Two Burmese men, Zaw Lin and Wai Phyo, were found guilty of killing Mr Miller and Hannah Witheridg in 2015 and sentenced to death.
Lawyers for the two men launched a High Court challenge in London, and this has led to an admission by the NCA that in five instances the assistance it provided to the Thai police, relating to phone data and intelligence, was "not in accordance" with official government guidance and for that reason unlawful.
Ms Witheridge, 23, from Hemsby in Norfolk, and Mr Miller, 24, from Jersey, were murdered on the island of Koh Tao in September 2014.
Human rights campaigners Reprieve condemned the NCA for "secretly handing over" evidence that helped secure death sentences in a country known for unfair trials and torture.
Lin and Phyo, who face execution by lethal injection, both claim they were tortured.
Reprieve says their trial was "marred by widespread allegations of corruption".
An NCA spokesman said the agency had acted in good faith and conducted a review to ensure official guidance was complied with in the future.

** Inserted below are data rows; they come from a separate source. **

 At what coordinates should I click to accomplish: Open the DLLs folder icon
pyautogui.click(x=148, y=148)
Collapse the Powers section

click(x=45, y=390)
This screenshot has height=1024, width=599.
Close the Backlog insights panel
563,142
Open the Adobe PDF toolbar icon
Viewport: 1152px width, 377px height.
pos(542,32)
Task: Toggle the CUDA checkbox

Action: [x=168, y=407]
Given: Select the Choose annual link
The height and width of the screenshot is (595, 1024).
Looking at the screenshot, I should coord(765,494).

The application by Lin and Phyo for judicial review against the NCA at London's High Court was settled earlier this month when the agency conceded in a court order that it had wrongly provided phone data to the police in Thailand on September 19 2014.
The NCA also admitted in a schedule to the August 21 order that it had, without proper ministerial consent, provided intelligence about "a person who had displayed anti-British female sentiment" at a local beach bar, and about "person(s) with whom the murdered individuals had had an argument".
In October 2014 it also wrongly provided information about Mr Miller "being involved in a dispute with certain persons on the island of Koh Phangan", and the need for DNA samples to be taken "from a potential suspect".
The NCA said it misinterpreted the 2014 Overseas Security and Justice Assistance Guidance, and failed to consult with government departmental ministers in a case where ministerial authorisation would be required for any assistance which "might directly or significantly contribute to the use of the death penalty".
Maya Foa, director of Reprieve, said: "It is bad enough that the National Crime Agency secretly handed over evidence to help secure death sentences in a country known for unfair trials and torture.
"But they now admit they did this illegally, without any proper thought that their actions could contribute to a grave miscarriage of justice with two men now facing execution.
"UK cooperation with foreign police and security forces should be open and transparent. Government agencies shouldn't have to be dragged through the courts for the public to know what is being done with their money."
Reprieve also said the evidence and intelligence had been used selectively against Lin and Phyo and potentially pointed to other suspects.
An NCA spokesman said: "The NCA's assistance to the Thai authorities was provided in good faith in the context of a fast-moving investigation into the murders of two British citizens, in the shared interest of apprehending those responsible.
"However, we accept that the sharing of some intelligence with the Royal Thai Police in the immediate aftermath of the murders to assist their investigation was not in accordance with HM Government's Overseas Security and Justice Assistance (OSJA) guidance.
"In light of this the NCA has carried out a full review of our internal processes regarding OSJA guidance, to inform future decisions and ensure compliance."